§ **Provided text**

Sometimes it's nice to get your hands dirty.
Although we took every possible precaution this year to ensure that we were not caught without student labor during the weeks between the end of Summer School and the start of the Fall semester, Hurricane Irene successfully disrupted our returning students' travel plans just enough that we've been a little short this week nevertheless. So yesterday I got to do something I hardly ever get to do anymore: I rolled up my sleeves and tackled the boxes upon boxes of incoming ILL mail. No meetings, no email, no IM, no phone calls from patrons, colleagues, or other libraries asking for this or that, just me and a box cutter and my favorite playlist of piano medleys on YouTube.
It was the perfect Tuesday afternoon.
No matter how far they may work their way up the org chart, I believe that inside every librarian there's a page or student assistant with a book truck full of titles to be reshelved, or a due date stamper with loans to be checked out, or a tangle of barcode stickers and tattle tape and a pile of new acquisitions to be processed. I've always found library grunt work to be a solace, a form of on-the-clock therapy that is equal parts meditation and good works. No wonder our Medieval predecessors labored in monasteries! I've also enjoyed the kind of grunt work that is done at front line public service desks as well- back when I had more free time, I was a substitute for our Reference Desk, and I always looked forward to getting the call and making myself helpful for an hour or two.
If I could change anything about my job, I would require myself to spend at least an hour or two a day getting my hands dirty, because there's no better way to understand how things work than by doing them yourself. Just in the space of an afternoon I had a couple of insights into how I'll want to train new hires that would not have occurred to me from my office. I was also reminded of how much I truly hate Jiffy Bags, the bane of any ILL librarian's existence- not only did I have a couple of overused bags explode on me, but I also encountered the scariest thing I've ever seen opening ILL mail: a Jiffy Bag containing several smaller Jiffy Bags (ack!).
This is something all librarians should do, especially managers whose regular duties remove them from the daily workflow of their unit. I consider myself fortunate to have had a mentor who had absolutely no reservations about charging into the office and doing whatever it was that needed to be done today. She always told me stories about colleagues who believed that acquiring the MLS somehow made them exempt from doing grunt work, and how she thought that was the most absurd thing she'd ever heard of in her life. I agree wholeheartedly. Not only is grunt work good for the soul, but there's no better way to build morale in your office than by showing your staff that you, too, are willing to break a sweat when the going gets tough.
But please, folks, I beg of you-- no more Jiffy Bags!

§ **Data provided**
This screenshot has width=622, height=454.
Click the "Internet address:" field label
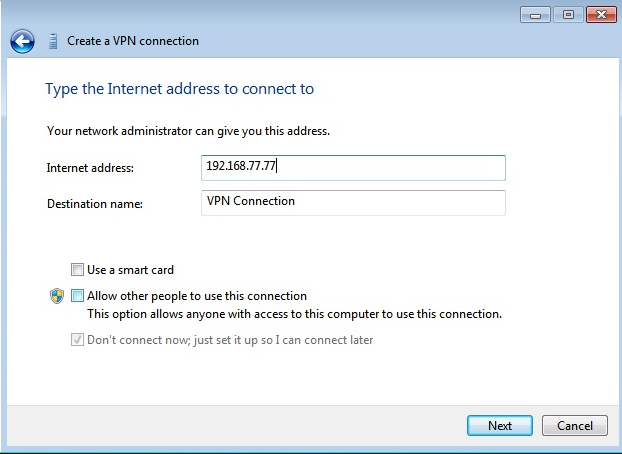point(90,168)
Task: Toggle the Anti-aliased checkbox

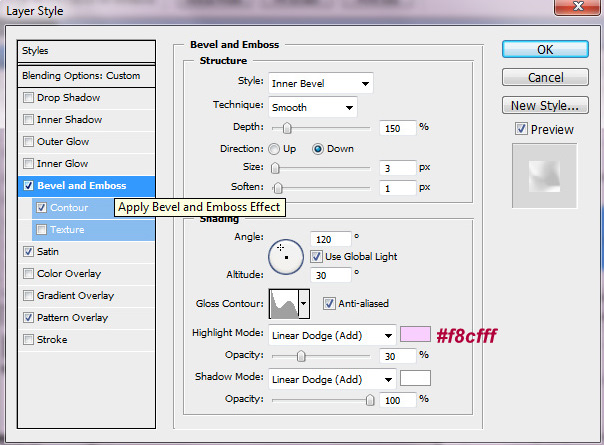Action: pyautogui.click(x=329, y=304)
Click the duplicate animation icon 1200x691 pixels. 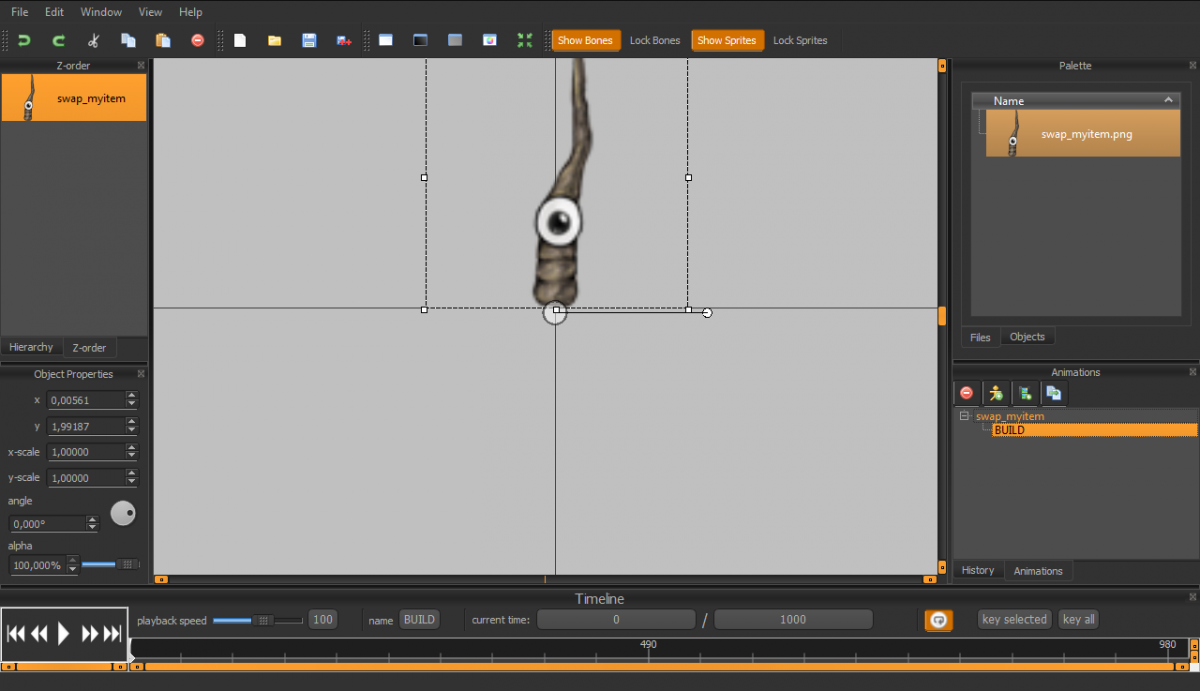(x=1053, y=393)
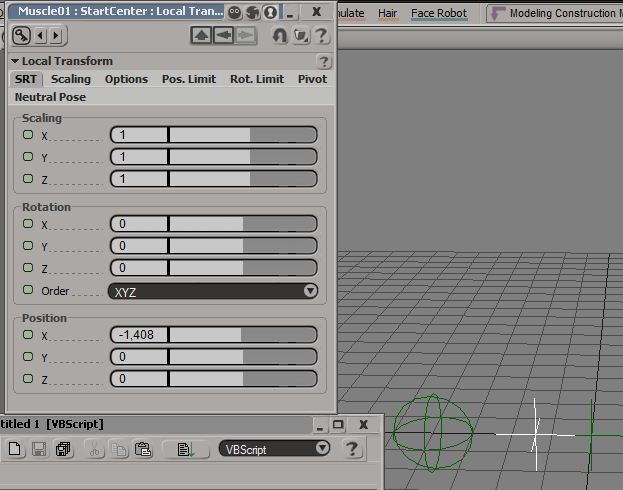Click the Neutral Pose tab

50,97
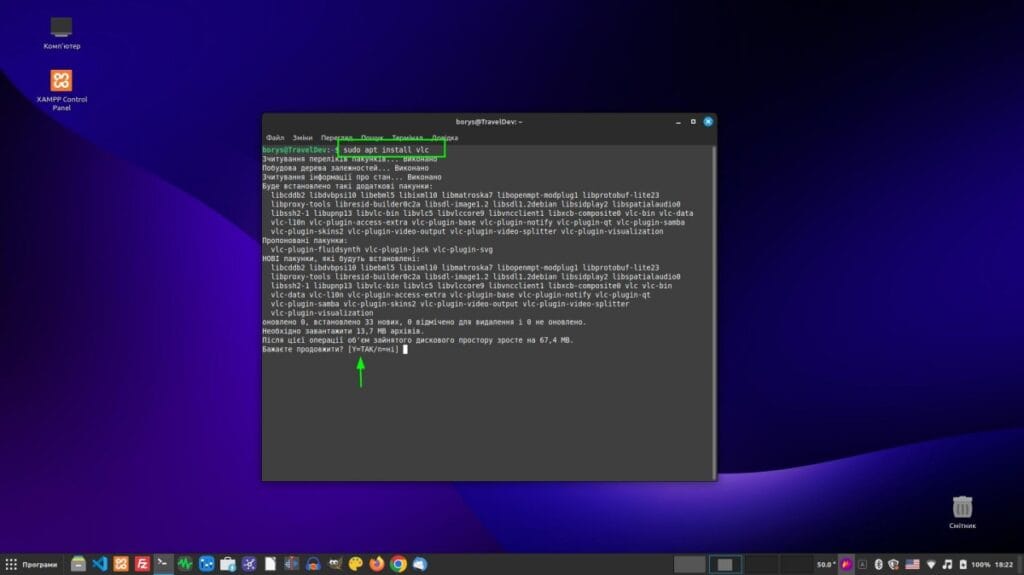
Task: Open Firefox browser in the panel
Action: [377, 564]
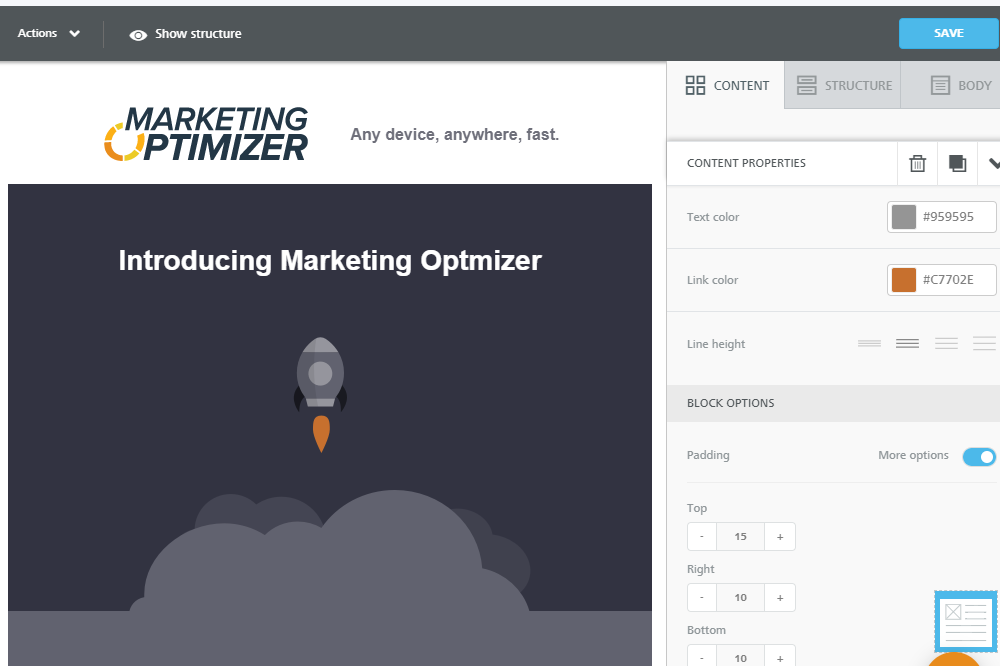Image resolution: width=1000 pixels, height=666 pixels.
Task: Select the smallest line height option
Action: click(868, 343)
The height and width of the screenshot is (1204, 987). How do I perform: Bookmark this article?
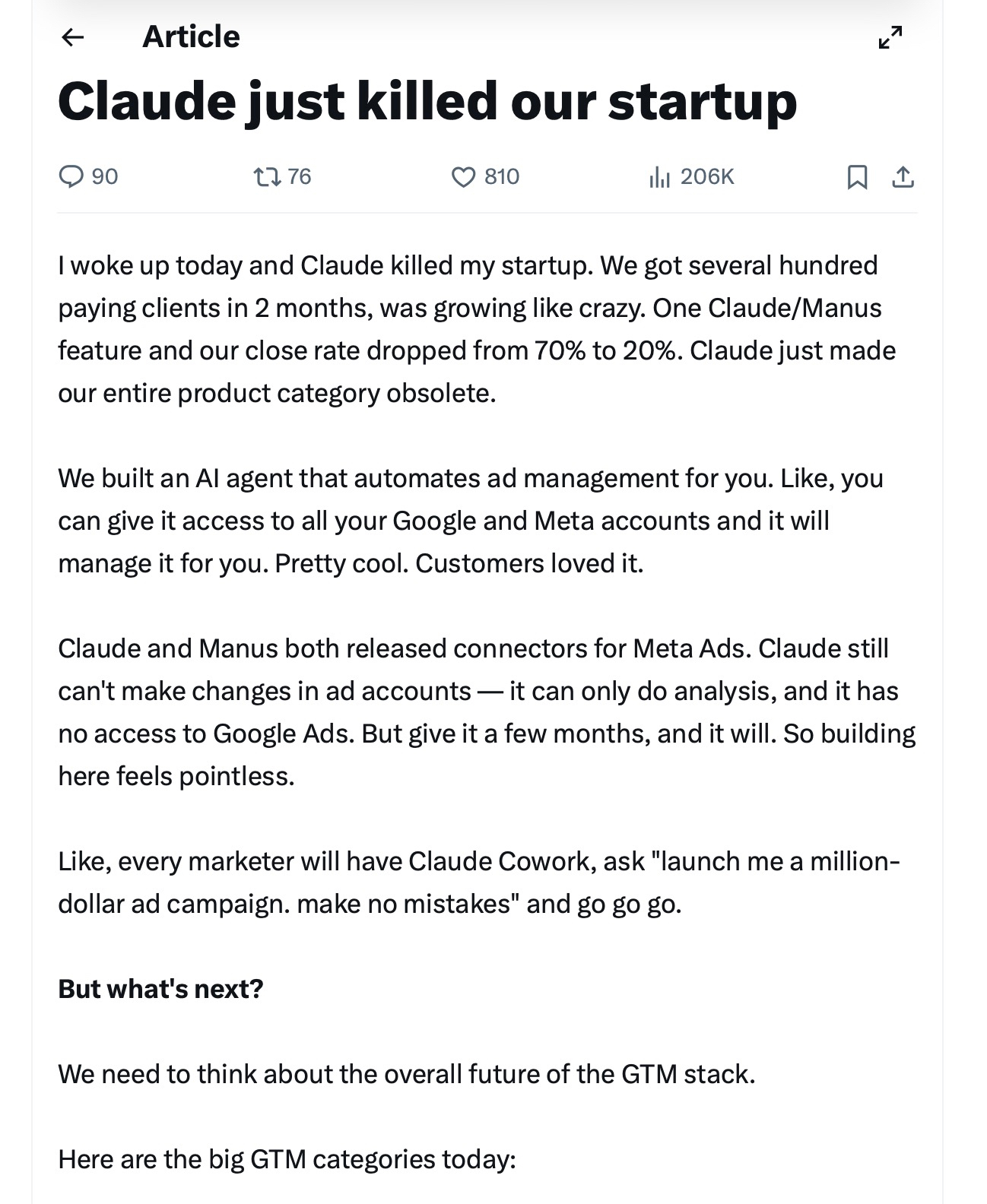(x=857, y=177)
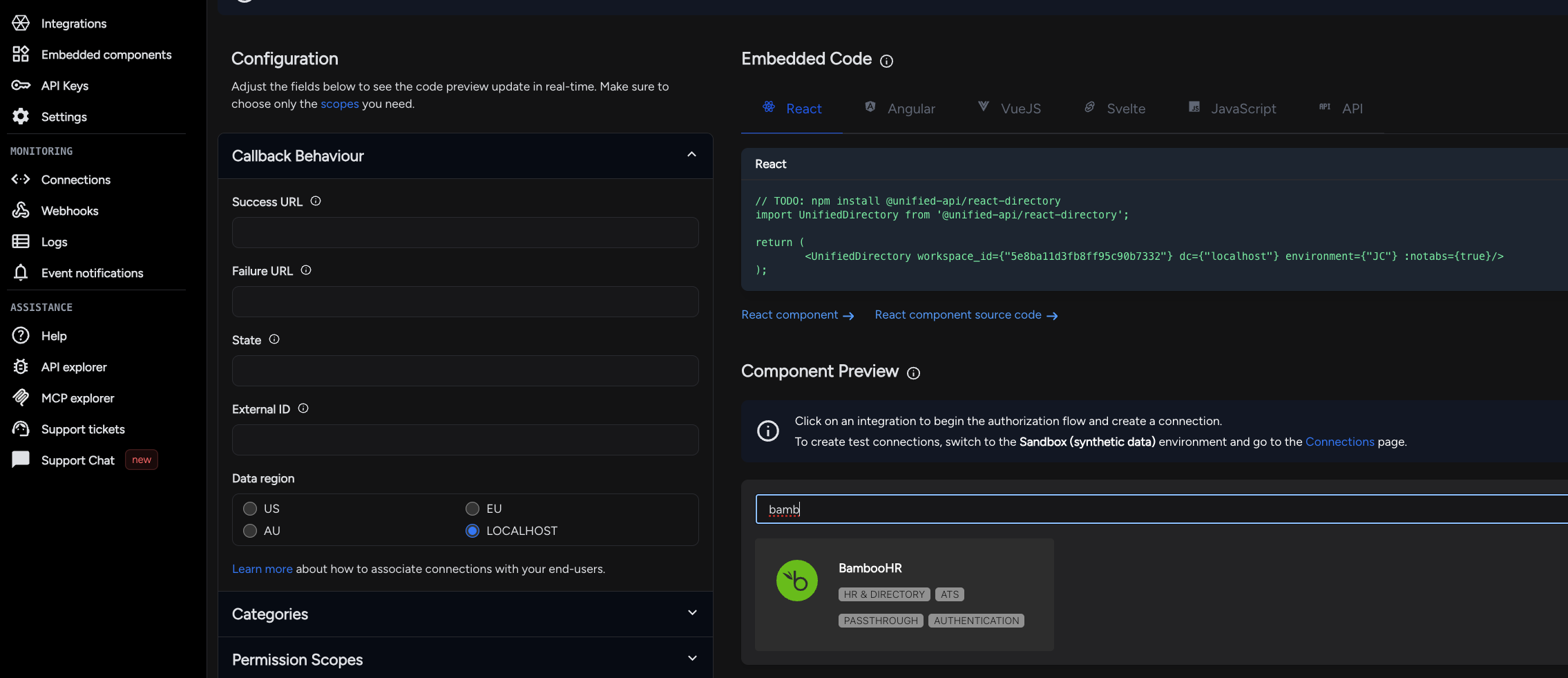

§ **Instructions**
a - From the blog post on library grunt work, write out the part that opens with the words containing "No matter how" and closes with "hour or two.".
b - Condense the paragraph in the blog post on library grunt work that begins "If I could change anything about my job" into a shorter version that keeps its main facts.

§ **Task results**
a -
No matter how far they may work their way up the org chart, I believe that inside every librarian there's a page or student assistant with a book truck full of titles to be reshelved, or a due date stamper with loans to be checked out, or a tangle of barcode stickers and tattle tape and a pile of new acquisitions to be processed. I've always found library grunt work to be a solace, a form of on-the-clock therapy that is equal parts meditation and good works. No wonder our Medieval predecessors labored in monasteries! I've also enjoyed the kind of grunt work that is done at front line public service desks as well- back when I had more free time, I was a substitute for our Reference Desk, and I always looked forward to getting the call and making myself helpful for an hour or two.

b - If I could change one thing about my job, I would spend an hour or two every day on hands-on work, since doing things yourself is the best way to understand how they work. In a single afternoon I gained insights into training new hires that I would never have had from my office. I was also reminded how much I hate Jiffy Bags, the bane of every ILL librarian. A couple of overused ones exploded on me, and I even opened one that held several smaller Jiffy Bags.